*FRAGMENTO DEL TEXTO*.
_ _ _ _

PERENNIDAD DE LA INFANCIA

CAPÍTULO 14
SER HIJOS

«Los hijos comienzan por amar a sus padres.
Tras un tiempo, los juzgan. Raramente los perdonan».
(OSCAR WILDE)
Como tantas otras frases de Oscar Wilde, esa es una combinación de verdad y de exageración pero, en conjunto, expresa una realidad: la complejidad del sentido de la filiación, la dificultad de ser hijo, que es la condición general humana: ser hombre es ser hijo, ser mujer es ser hija. Es algo tan elemental que da coraje repetirlo: no todos somos padres o madres, pero todos somos hijos. Ser hijos es la condición humana esencial y básica. Ser hijos significa ser deudores de una serie continuada de dones; pero deudores con una deuda profunda y a la vez «irresponsable», porque nadie nos va a pedir —o si se nos pide es muy fácil escamotearse— que devolvamos todo lo que hemos recibido.

_ _ _ _

*LISTA DE ENTRADAS*.
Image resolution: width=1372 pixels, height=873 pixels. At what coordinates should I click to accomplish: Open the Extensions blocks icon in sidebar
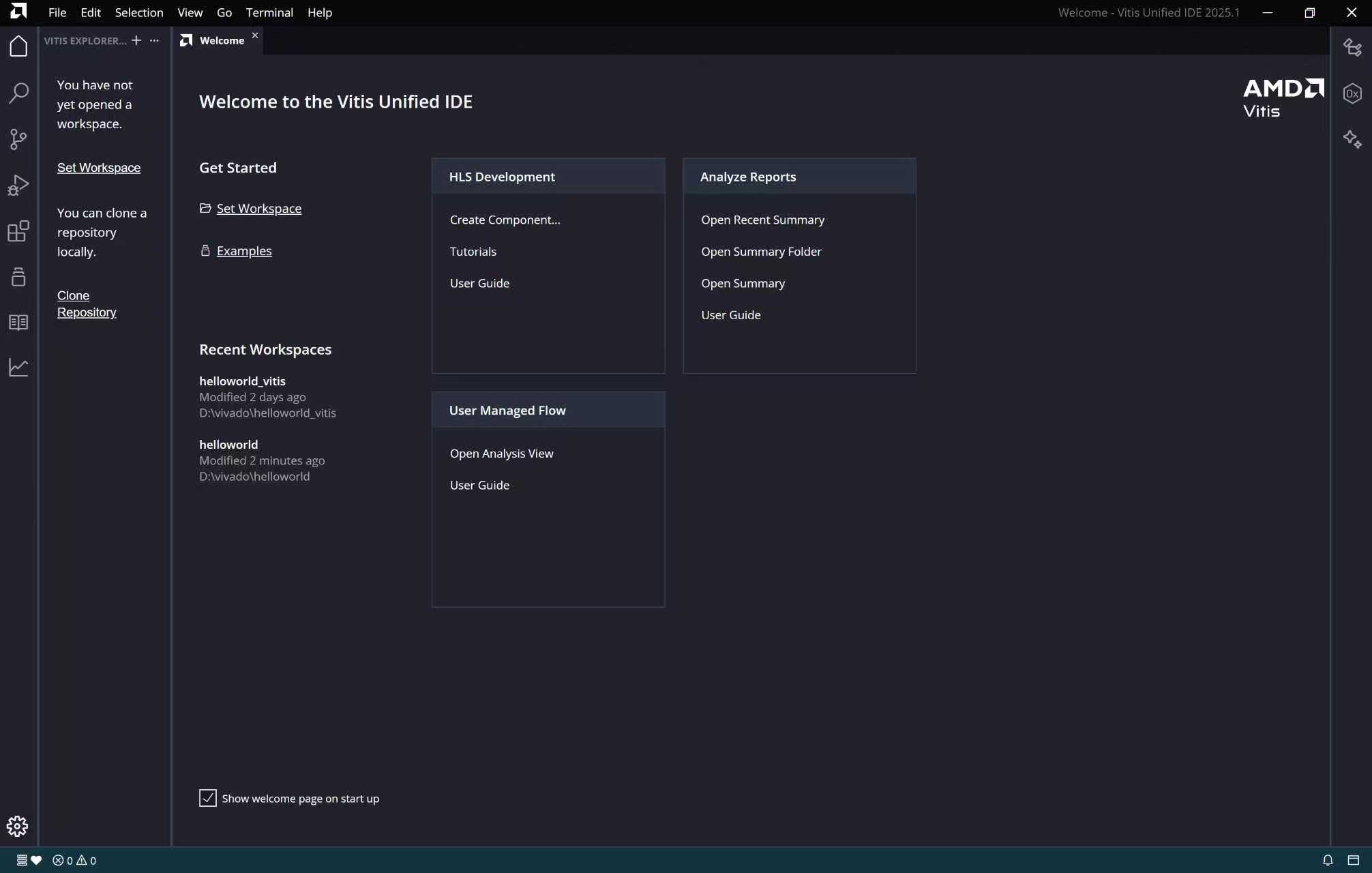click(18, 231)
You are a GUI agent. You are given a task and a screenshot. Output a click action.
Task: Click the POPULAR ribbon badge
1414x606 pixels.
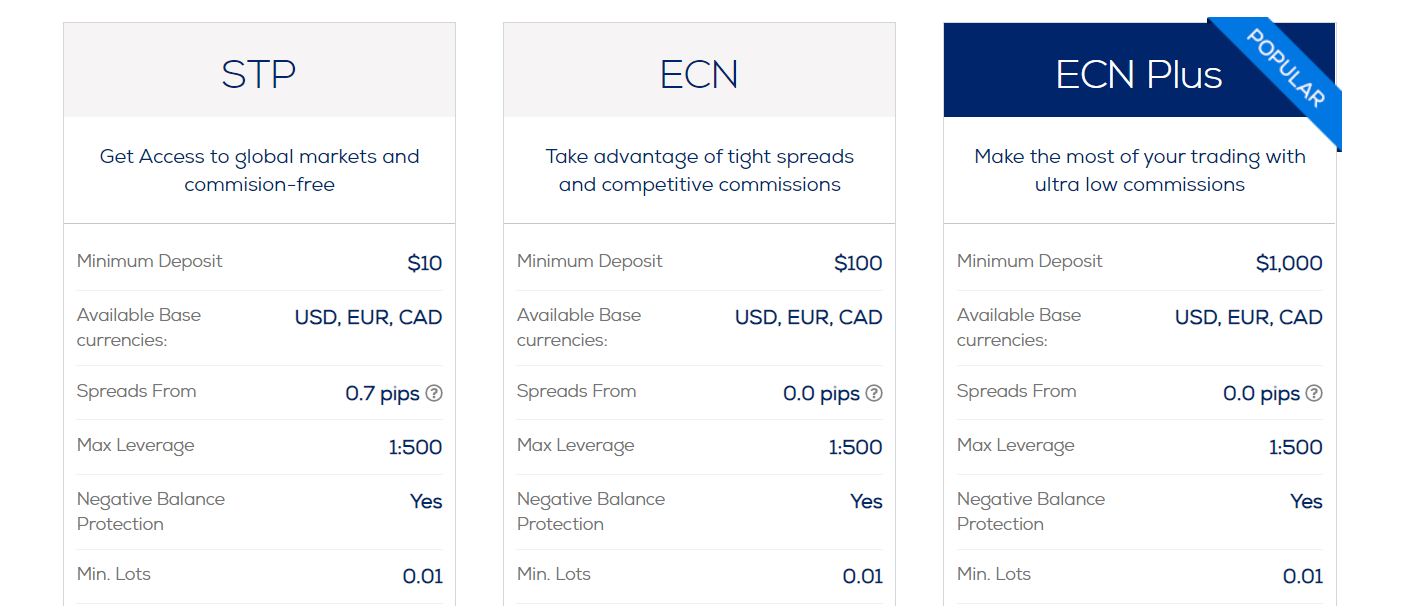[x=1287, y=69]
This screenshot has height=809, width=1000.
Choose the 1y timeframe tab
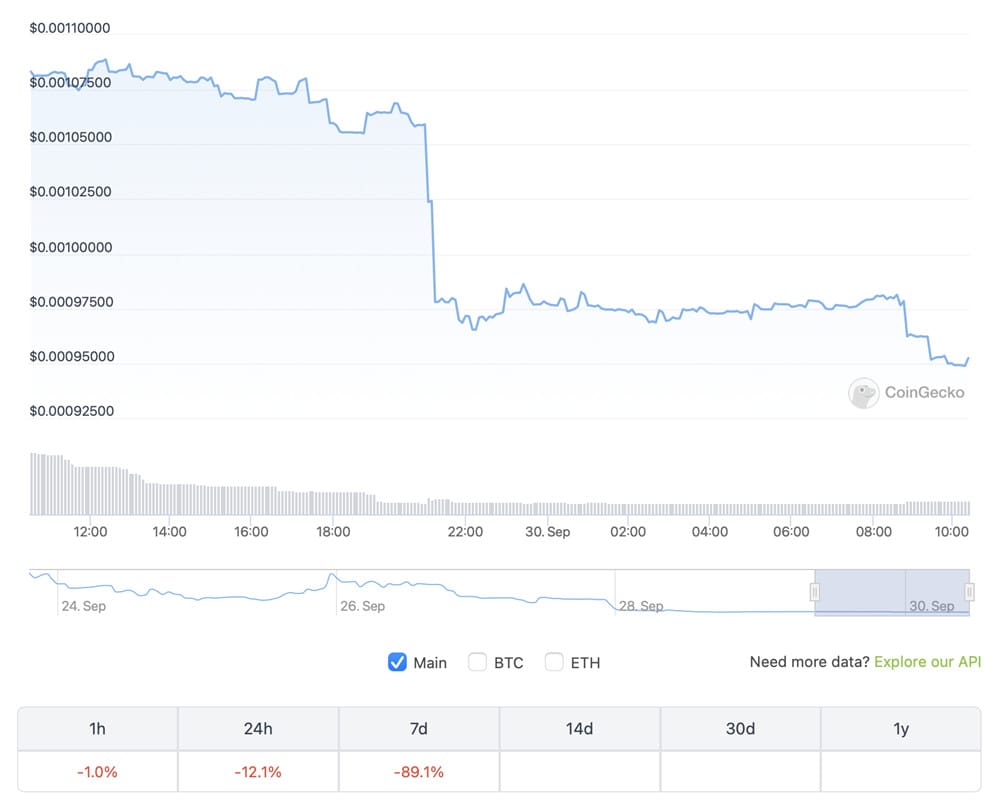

_ _ _ _

*TAREAS Y EJERCICIOS*.
A. ¿Puedes copiar del texto sobre ser hijos todo lo que va desde "Como tantas otras" hasta "que hemos recibido.", sin cambiar nada?
B. ¿Qué vendría a continuación en el texto sobre ser hijos, justo después de su última oración?
Las entradas no hacen falta para nada de lo que se pide.

*RESULTADOS DEL EJERCICIO*.
A.
Como tantas otras frases de Oscar Wilde, esa es una combinación de verdad y de exageración pero, en conjunto, expresa una realidad: la complejidad del sentido de la filiación, la dificultad de ser hijo, que es la condición general humana: ser hombre es ser hijo, ser mujer es ser hija. Es algo tan elemental que da coraje repetirlo: no todos somos padres o madres, pero todos somos hijos. Ser hijos es la condición humana esencial y básica. Ser hijos significa ser deudores de una serie continuada de dones; pero deudores con una deuda profunda y a la vez «irresponsable», porque nadie nos va a pedir —o si se nos pide es muy fácil escamotearse— que devolvamos todo lo que hemos recibido.

B.
El niño no se da cuenta de que es hijo, al menos no lo entiende en profundidad. Cuando pueda hacerlo, al llegar al uso de razón, normalmente estará entretenido en las cosas de la segunda infancia, donde apenas se piensa en eso, porque se da por supuesto. Enseguida vienen los disturbios de la adolescencia, cuando lo que pide el cuerpo, y además de forma compulsiva y contradictoria, es ser uno mismo, una misma, independiente de los padres, enfrentados a ellos quizá. Se suele decir, y hay algo de verdad en eso, que ese enfrentamiento es un requisito para la autoconciencia y la conquista de la propia autonomía, de la propia libertad y responsabilidad. Y es igualmente cierto que ese tránsito puede hacerse de forma pacífica y nada traumática.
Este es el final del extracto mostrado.